— start —
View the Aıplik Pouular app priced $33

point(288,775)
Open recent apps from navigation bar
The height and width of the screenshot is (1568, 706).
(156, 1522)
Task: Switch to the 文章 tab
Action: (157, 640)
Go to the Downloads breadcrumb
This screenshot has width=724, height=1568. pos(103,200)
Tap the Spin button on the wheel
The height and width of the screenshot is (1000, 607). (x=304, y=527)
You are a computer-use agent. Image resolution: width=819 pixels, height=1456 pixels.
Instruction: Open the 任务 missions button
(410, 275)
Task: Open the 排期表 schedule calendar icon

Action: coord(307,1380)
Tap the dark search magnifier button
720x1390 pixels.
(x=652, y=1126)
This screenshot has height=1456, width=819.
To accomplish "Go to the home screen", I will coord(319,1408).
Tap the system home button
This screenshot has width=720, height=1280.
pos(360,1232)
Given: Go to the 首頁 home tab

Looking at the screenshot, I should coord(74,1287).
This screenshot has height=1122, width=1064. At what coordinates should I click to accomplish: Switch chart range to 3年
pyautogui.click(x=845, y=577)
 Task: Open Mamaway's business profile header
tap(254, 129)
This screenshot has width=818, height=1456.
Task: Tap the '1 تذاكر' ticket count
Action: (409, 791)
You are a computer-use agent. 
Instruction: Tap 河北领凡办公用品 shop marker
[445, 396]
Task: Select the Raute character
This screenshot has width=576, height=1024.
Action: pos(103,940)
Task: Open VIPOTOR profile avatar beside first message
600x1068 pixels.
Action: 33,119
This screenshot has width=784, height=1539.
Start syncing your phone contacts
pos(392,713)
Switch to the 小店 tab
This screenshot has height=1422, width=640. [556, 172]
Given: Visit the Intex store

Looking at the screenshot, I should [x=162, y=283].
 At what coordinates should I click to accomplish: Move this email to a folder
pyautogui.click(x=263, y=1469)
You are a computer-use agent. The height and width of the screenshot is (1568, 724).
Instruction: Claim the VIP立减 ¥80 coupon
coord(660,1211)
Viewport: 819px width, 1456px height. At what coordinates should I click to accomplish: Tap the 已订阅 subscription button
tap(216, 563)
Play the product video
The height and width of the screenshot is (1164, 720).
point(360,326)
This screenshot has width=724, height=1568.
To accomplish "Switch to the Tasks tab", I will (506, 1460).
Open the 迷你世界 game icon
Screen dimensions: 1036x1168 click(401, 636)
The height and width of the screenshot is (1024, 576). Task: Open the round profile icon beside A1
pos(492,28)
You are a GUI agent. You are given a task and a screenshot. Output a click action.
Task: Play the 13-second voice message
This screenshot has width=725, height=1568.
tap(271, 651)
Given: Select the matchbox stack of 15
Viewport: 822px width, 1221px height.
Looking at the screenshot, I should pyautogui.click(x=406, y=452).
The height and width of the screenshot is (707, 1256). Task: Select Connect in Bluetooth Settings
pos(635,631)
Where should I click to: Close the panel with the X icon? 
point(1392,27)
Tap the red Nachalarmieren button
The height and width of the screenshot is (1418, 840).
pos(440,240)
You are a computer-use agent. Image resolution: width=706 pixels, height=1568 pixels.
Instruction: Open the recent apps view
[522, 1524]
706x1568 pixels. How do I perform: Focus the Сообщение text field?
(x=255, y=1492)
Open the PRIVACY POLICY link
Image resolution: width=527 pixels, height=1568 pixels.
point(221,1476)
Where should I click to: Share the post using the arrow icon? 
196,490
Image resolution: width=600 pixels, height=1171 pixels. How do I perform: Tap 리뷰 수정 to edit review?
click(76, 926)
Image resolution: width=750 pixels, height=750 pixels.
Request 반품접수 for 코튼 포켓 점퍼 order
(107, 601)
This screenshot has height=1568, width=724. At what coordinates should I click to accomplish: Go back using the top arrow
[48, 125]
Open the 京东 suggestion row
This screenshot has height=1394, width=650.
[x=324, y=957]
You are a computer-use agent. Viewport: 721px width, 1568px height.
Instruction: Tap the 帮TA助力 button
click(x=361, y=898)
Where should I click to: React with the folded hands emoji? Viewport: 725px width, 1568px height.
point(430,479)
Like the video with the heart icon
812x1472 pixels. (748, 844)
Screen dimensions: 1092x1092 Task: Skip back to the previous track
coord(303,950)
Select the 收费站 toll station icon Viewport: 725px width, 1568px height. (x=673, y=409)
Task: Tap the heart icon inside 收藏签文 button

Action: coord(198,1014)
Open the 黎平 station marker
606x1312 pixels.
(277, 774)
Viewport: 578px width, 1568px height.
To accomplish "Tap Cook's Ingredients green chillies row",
— end —
▶ [Work to complete] Turn the data above into a numbered list, leaving out the blank lines.

▶ [Full solution]
1. View the Aıplik Pouular app priced $33
2. point(288,775)
3. Open recent apps from navigation bar
4. The height and width of the screenshot is (1568, 706).
5. (156, 1522)
6. Task: Switch to the 文章 tab
7. Action: (157, 640)
8. Go to the Downloads breadcrumb
9. This screenshot has width=724, height=1568. pos(103,200)
10. Tap the Spin button on the wheel
11. The height and width of the screenshot is (1000, 607). (x=304, y=527)
12. You are a computer-use agent. Image resolution: width=819 pixels, height=1456 pixels.
13. Instruction: Open the 任务 missions button
14. (410, 275)
15. Task: Open the 排期表 schedule calendar icon
16. Action: coord(307,1380)
17. Tap the dark search magnifier button
18. 720x1390 pixels.
19. (x=652, y=1126)
20. This screenshot has height=1456, width=819.
21. To accomplish "Go to the home screen", I will coord(319,1408).
22. Tap the system home button
23. This screenshot has width=720, height=1280.
24. pos(360,1232)
25. Given: Go to the 首頁 home tab
26. Looking at the screenshot, I should coord(74,1287).
27. This screenshot has height=1122, width=1064. At what coordinates should I click to accomplish: Switch chart range to 3年
28. pyautogui.click(x=845, y=577)
29.  Task: Open Mamaway's business profile header
30. tap(254, 129)
31. This screenshot has width=818, height=1456.
32. Task: Tap the '1 تذاكر' ticket count
33. Action: (409, 791)
34. You are a computer-use agent. 
35. Instruction: Tap 河北领凡办公用品 shop marker
36. [445, 396]
37. Task: Select the Raute character
38. This screenshot has width=576, height=1024.
39. Action: pos(103,940)
40. Task: Open VIPOTOR profile avatar beside first message
41. 600x1068 pixels.
42. Action: 33,119
43. This screenshot has width=784, height=1539.
44. Start syncing your phone contacts
45. pos(392,713)
46. Switch to the 小店 tab
47. This screenshot has height=1422, width=640. [556, 172]
48. Given: Visit the Intex store
49. Looking at the screenshot, I should [x=162, y=283].
50.  At what coordinates should I click to accomplish: Move this email to a folder
51. pyautogui.click(x=263, y=1469)
52. You are a computer-use agent. The height and width of the screenshot is (1568, 724).
53. Instruction: Claim the VIP立减 ¥80 coupon
54. coord(660,1211)
55. Viewport: 819px width, 1456px height. At what coordinates should I click to accomplish: Tap the 已订阅 subscription button
56. tap(216, 563)
57. Play the product video
58. The height and width of the screenshot is (1164, 720).
59. point(360,326)
60. This screenshot has width=724, height=1568.
61. To accomplish "Switch to the Tasks tab", I will (506, 1460).
62. Open the 迷你世界 game icon
63. Screen dimensions: 1036x1168 click(401, 636)
64. The height and width of the screenshot is (1024, 576). Task: Open the round profile icon beside A1
65. pos(492,28)
66. You are a GUI agent. You are given a task and a screenshot. Output a click action.
67. Task: Play the 13-second voice message
68. This screenshot has width=725, height=1568.
69. tap(271, 651)
70. Given: Select the matchbox stack of 15
71. Viewport: 822px width, 1221px height.
72. Looking at the screenshot, I should pyautogui.click(x=406, y=452).
73. The height and width of the screenshot is (707, 1256). Task: Select Connect in Bluetooth Settings
74. pos(635,631)
75. Where should I click to: Close the panel with the X icon? 
76. point(1392,27)
77. Tap the red Nachalarmieren button
78. The height and width of the screenshot is (1418, 840).
79. pos(440,240)
80. You are a computer-use agent. Image resolution: width=706 pixels, height=1568 pixels.
81. Instruction: Open the recent apps view
82. [522, 1524]
83. 706x1568 pixels. How do I perform: Focus the Сообщение text field?
84. (x=255, y=1492)
85. Open the PRIVACY POLICY link
86. Image resolution: width=527 pixels, height=1568 pixels.
87. point(221,1476)
88. Where should I click to: Share the post using the arrow icon? 
89. 196,490
90. Image resolution: width=600 pixels, height=1171 pixels. How do I perform: Tap 리뷰 수정 to edit review?
91. click(76, 926)
92. Image resolution: width=750 pixels, height=750 pixels.
93. Request 반품접수 for 코튼 포켓 점퍼 order
94. (107, 601)
95. This screenshot has height=1568, width=724. At what coordinates should I click to accomplish: Go back using the top arrow
96. [48, 125]
97. Open the 京东 suggestion row
98. This screenshot has height=1394, width=650.
99. [x=324, y=957]
100. You are a computer-use agent. Viewport: 721px width, 1568px height.
101. Instruction: Tap the 帮TA助力 button
102. click(x=361, y=898)
103. Where should I click to: React with the folded hands emoji? Viewport: 725px width, 1568px height.
104. point(430,479)
105. Like the video with the heart icon
106. 812x1472 pixels. (748, 844)
107. Screen dimensions: 1092x1092 Task: Skip back to the previous track
108. coord(303,950)
109. Select the 收费站 toll station icon Viewport: 725px width, 1568px height. (x=673, y=409)
110. Task: Tap the heart icon inside 收藏签文 button
111. Action: coord(198,1014)
112. Open the 黎平 station marker
113. 606x1312 pixels.
114. (277, 774)
115. Viewport: 578px width, 1568px height.
116. To accomplish "Tap Cook's Ingredients green chillies row",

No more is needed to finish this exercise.